Delta Hedging: Meaning, Example, Pros & Cons
Trading in derivatives can be a complex phenomenon due to the volatility of prices of the underlying assets. Therefore, traders use several tools and strategies to reduce the chances of their losses and maximise their gains.
One such strategy is delta hedging which is applicable in options trading. In this, individuals or market participants undertake short and long positions in an options trade to minimise the risk associated with directional changes in the price of underlying assets.
Let’s understand how delta hedging works, as well as its pros and cons.
What Is Delta?
We have briefly discussed delta hedging, which is a trading strategy. Now, let’s see what delta is about. Delta is an indicator that measures the rate of change in the premium of a derivatives contract with regard to movement in the underlying asset’s price.
Delta can be a positive or negative value depending on trading positions. The call options will come with a positive delta, whereas put options have negative delta values. In the case of the former, delta value ranges from 0 to 1, and for the latter, delta value fluctuates from -1 to 0.
How Does Delta Hedging Work?
As the name suggests, delta hedging is all about hedging or lowering market risks associated with changes occurring in the price of underlying assets. The primary objective of this strategy is to achieve a delta neutral state. The most popular way of delta hedging is buying or selling an options contract and, at the same time, purchasing or selling an equivalent number of stocks.
Other ways include trading volatility via delta neutral trading. As this strategy takes care of the risks associated with changes in options price when there is a movement in the price of underlying security, it involves constant manoeuvring and rebalancing as per market situations.
You can hedge a trade by entering a contract with the delta variable, which is completely opposite to the present portfolio. Delta neutral phase means the overall value of delta will be zero. These strategies are quite popular with large investment houses and wealthy traders.
Example of Delta Hedging
Let’s see an example of delta hedging, to better understand this concept. Suppose a trader has bought 20 call options of a company ABC Limited. The delta value of this options contract is 0.50. Moreover, the lot size of these options is 200.
Therefore, we see that if price of shares of ABC Limited increases by ₹10, in that case, the value of their options will increase by 10* 0.50 = ₹5. Now, for hedging this trade, individuals will have to short sell shares of ABC Limited. The number of shares for short sell can be calculated as a function of delta value, lot size, and 20 call options.
Hence, it will come out to be 2000 shares. This means that the concerned trader must sell 2000 shares of ABC Limited in the open market to undertake a delta neutral position.

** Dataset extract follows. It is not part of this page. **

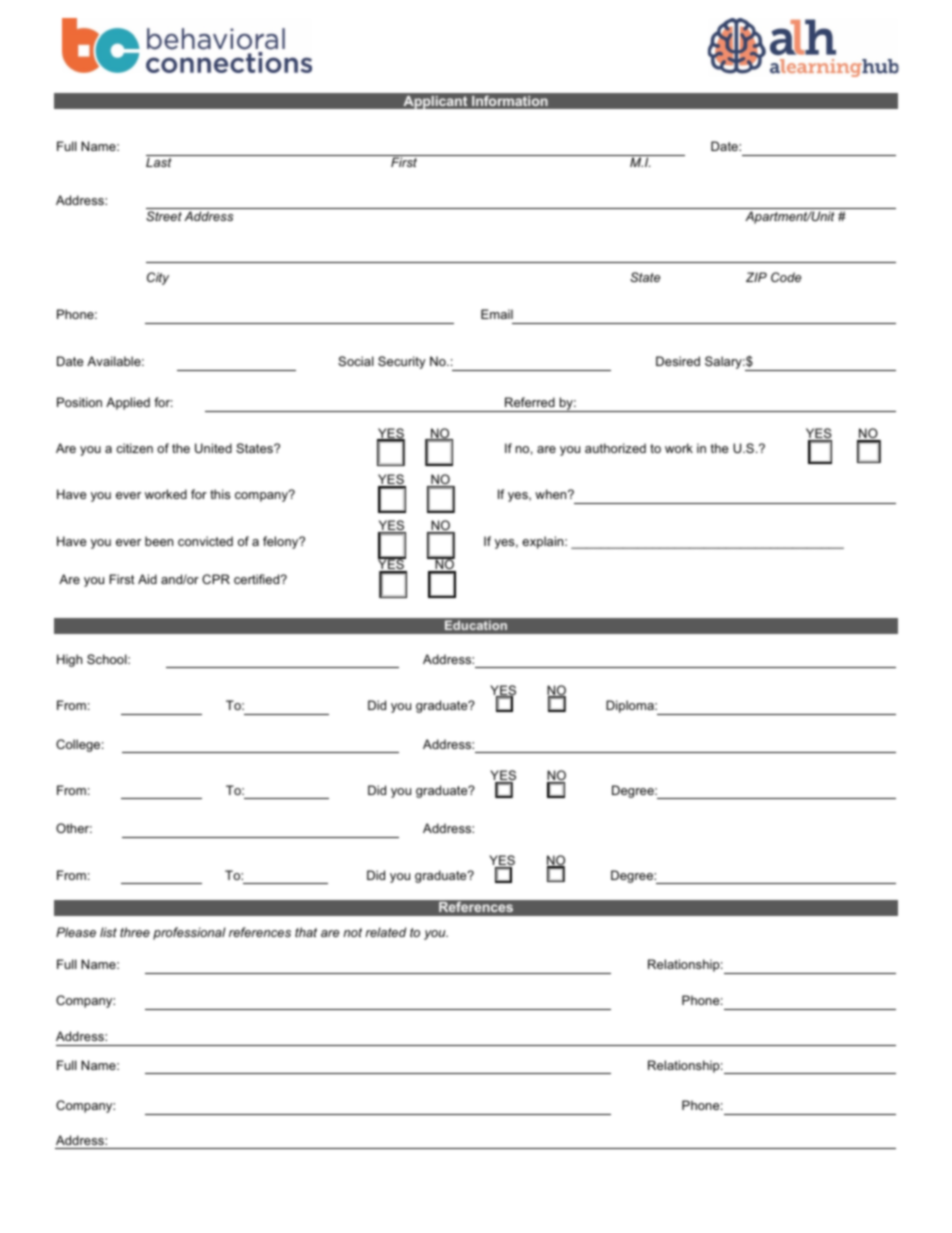  I want to click on three, so click(135, 932).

Now, let’s say that the same trader has 10 put options with a delta value of -0.50 and the lot size of the options is 100. For hedging purposes, the respective trader will have to purchase a certain number of stocks of the company. After following the same method, we see that an individual must purchase 500 shares to hedge the position.
One important thing about delta hedging is that the value of delta is dynamic and keeps on changing as per market movements. Therefore, it requires constant monitoring and reviewing from the investor’s side.
What Are the Pros of Delta Hedging?
First, we will discuss the advantages of delta hedging, which are as follows:
- Hedging with delta acts as a shield for the investment basket against small price changes in underlying assets. It makes the portfolio less sensitive to minor price fluctuations.
- It eliminates the risk involved with significant price changes. If a trader expects that certain underlying assets will see a significant shift in future, he/she can hedge a delta which will help in minimising the losses.
What Are the Cons of Delta Hedging?
Now, let’s shift our focus to limitations or cons associated with delta hedging:
- As delta keeps on changing as per market situations, you need to frequently adjust or rebalance your portfolio and trading positions. This is a complex and time-consuming process which might not be suitable for small traders.
- As a part of rebalancing the position, you need to undertake several buy and sell transactions multiple times. This adds to the overall transaction costs and reduces eventual profitability.
- Over-hedging can also be a problem for traders. This can happen due to sudden and unexpected changes in an asset’s price.
What Are the Factors to Consider in Delta Hedging?
Here are some factors that one should keep in mind before going for delta hedging:
- Value of delta variable
- Number of call or put options executed
- Gamma variable
Delta hedging is a common method of risk mitigation or management when dealing with derivative trading. It depends on the delta variable, which keeps on changing continuously. This results in traders constantly rebalancing their portfolios, which can get complex and tiring at times. Traders are advised to understand all intricacies related to delta hedging before going ahead with any decision.
Frequently Asked Questions
What are the delta values for various options positions?
In case of in-the-money options, the delta value will always be higher than 0.5. For at-the-money options contracts, the delta value will be 0.5. However, for out-of-money options contracts, the respective delta value will be lower than 0.5.
What is the gamma variable?
It is an upgraded variable in relation to the delta variable. Delta measures the price sensitivity of an options contract when the underlying asset’s price changes. On the other hand, gamma measures the rate at which delta changes whenever there is movement in the underlying asset’s price.
Is delta hedging profitable?
Yes, delta hedging can be profitable, particularly during the short term. In the long run, it may or may not be profitable depending on changes occurring in the asset’s price.
Why is delta lower for in-the-money options having equivalent strike prices but different expiration dates?
Delta is a smaller value in this case because as the expiration timeline increases, the chances of options contracts remaining in-the-money gradually reduce.